Find "Task: Click inside the empty editor text area" in the data below; transcribe the line it appears on and each line after it, exactly, to the end, and nothing else.

→ **GIVEN DATA**:
################

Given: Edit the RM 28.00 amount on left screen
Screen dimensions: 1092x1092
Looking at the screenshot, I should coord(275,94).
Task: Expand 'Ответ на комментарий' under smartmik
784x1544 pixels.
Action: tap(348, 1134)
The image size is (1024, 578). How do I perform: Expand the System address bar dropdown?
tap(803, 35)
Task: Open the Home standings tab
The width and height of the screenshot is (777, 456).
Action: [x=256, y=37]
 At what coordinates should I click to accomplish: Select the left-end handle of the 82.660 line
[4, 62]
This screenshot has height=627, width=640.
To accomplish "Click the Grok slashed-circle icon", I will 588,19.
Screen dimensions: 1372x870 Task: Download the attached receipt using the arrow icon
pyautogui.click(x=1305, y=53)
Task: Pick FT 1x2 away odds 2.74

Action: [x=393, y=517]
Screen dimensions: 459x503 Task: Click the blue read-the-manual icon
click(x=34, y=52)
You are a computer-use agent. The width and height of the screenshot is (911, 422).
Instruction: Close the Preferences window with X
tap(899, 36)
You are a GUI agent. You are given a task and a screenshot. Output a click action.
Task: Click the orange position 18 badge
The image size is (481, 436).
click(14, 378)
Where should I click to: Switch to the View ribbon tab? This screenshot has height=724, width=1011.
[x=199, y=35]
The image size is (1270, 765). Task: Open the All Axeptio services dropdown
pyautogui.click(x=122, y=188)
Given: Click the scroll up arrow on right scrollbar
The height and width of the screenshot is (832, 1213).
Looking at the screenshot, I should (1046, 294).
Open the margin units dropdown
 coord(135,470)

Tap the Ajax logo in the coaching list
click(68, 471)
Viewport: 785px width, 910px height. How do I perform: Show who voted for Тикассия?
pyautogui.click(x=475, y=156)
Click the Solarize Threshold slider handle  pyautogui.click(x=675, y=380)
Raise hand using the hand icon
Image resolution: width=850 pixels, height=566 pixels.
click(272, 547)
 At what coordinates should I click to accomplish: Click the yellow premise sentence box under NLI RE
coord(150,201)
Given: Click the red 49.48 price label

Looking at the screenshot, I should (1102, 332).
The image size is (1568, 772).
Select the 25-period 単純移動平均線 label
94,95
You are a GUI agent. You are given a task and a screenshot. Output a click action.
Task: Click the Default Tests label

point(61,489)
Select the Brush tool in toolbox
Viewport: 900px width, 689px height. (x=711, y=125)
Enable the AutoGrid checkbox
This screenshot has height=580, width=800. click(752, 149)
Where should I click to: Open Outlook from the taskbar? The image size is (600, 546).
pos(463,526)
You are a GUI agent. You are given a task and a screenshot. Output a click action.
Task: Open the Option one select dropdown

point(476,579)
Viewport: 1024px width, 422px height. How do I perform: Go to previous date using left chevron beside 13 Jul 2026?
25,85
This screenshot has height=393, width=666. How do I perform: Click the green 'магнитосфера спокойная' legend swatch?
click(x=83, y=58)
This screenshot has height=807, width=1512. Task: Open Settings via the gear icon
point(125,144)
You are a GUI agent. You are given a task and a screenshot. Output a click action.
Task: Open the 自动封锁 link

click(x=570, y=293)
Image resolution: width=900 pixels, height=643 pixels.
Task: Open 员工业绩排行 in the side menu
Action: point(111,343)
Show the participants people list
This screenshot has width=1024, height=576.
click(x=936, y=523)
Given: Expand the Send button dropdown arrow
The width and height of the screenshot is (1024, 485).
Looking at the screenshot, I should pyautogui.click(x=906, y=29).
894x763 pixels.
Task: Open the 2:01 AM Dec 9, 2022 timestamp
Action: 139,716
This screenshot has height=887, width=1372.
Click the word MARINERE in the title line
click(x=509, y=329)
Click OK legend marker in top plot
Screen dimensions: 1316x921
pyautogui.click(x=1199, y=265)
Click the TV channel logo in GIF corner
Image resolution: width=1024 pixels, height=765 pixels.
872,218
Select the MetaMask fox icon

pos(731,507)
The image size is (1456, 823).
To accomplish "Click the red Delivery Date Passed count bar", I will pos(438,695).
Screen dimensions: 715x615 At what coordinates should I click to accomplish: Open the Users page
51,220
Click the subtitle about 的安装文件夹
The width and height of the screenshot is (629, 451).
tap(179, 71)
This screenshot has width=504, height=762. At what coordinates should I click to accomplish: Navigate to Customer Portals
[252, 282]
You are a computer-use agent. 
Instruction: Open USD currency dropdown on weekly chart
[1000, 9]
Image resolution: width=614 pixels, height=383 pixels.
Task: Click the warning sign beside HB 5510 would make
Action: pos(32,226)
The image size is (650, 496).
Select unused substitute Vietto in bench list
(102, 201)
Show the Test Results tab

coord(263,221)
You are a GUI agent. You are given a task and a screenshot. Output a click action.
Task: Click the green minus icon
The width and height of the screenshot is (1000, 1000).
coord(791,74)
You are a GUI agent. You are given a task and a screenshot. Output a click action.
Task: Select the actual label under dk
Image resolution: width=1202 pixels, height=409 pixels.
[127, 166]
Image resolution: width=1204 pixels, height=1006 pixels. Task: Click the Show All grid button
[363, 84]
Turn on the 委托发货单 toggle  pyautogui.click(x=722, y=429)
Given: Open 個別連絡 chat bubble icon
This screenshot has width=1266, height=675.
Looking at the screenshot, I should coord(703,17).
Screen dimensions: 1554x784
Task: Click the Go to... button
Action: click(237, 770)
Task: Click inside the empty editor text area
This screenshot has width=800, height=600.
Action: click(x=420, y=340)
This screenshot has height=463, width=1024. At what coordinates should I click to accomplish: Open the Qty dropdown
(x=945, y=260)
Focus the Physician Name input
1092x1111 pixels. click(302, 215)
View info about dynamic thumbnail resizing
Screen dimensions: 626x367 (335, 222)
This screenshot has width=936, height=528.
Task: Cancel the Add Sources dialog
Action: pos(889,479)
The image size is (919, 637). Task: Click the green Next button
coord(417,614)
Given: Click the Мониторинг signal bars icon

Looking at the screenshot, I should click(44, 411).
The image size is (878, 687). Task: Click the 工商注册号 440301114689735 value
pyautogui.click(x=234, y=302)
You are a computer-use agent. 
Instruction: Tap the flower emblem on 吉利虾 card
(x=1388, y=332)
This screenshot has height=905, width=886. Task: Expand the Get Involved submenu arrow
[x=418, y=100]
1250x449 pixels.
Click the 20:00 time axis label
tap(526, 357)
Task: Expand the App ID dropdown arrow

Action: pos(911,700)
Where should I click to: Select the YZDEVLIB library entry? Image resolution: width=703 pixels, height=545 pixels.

################

→ **SOLUTION TO THIS PROBLEM**:
Task: Click inside the empty editor text area
This screenshot has width=800, height=600.
Action: click(x=420, y=340)
This screenshot has height=463, width=1024. At what coordinates should I click to accomplish: Open the Qty dropdown
(x=945, y=260)
Focus the Physician Name input
1092x1111 pixels. click(302, 215)
View info about dynamic thumbnail resizing
Screen dimensions: 626x367 (335, 222)
This screenshot has width=936, height=528.
Task: Cancel the Add Sources dialog
Action: pos(889,479)
The image size is (919, 637). Task: Click the green Next button
coord(417,614)
Given: Click the Мониторинг signal bars icon

Looking at the screenshot, I should click(44, 411).
The image size is (878, 687). Task: Click the 工商注册号 440301114689735 value
pyautogui.click(x=234, y=302)
You are a computer-use agent. 
Instruction: Tap the flower emblem on 吉利虾 card
(x=1388, y=332)
This screenshot has height=905, width=886. Task: Expand the Get Involved submenu arrow
[x=418, y=100]
1250x449 pixels.
Click the 20:00 time axis label
tap(526, 357)
Task: Expand the App ID dropdown arrow

Action: pos(911,700)
Where should I click to: Select the YZDEVLIB library entry? Image resolution: width=703 pixels, height=545 pixels.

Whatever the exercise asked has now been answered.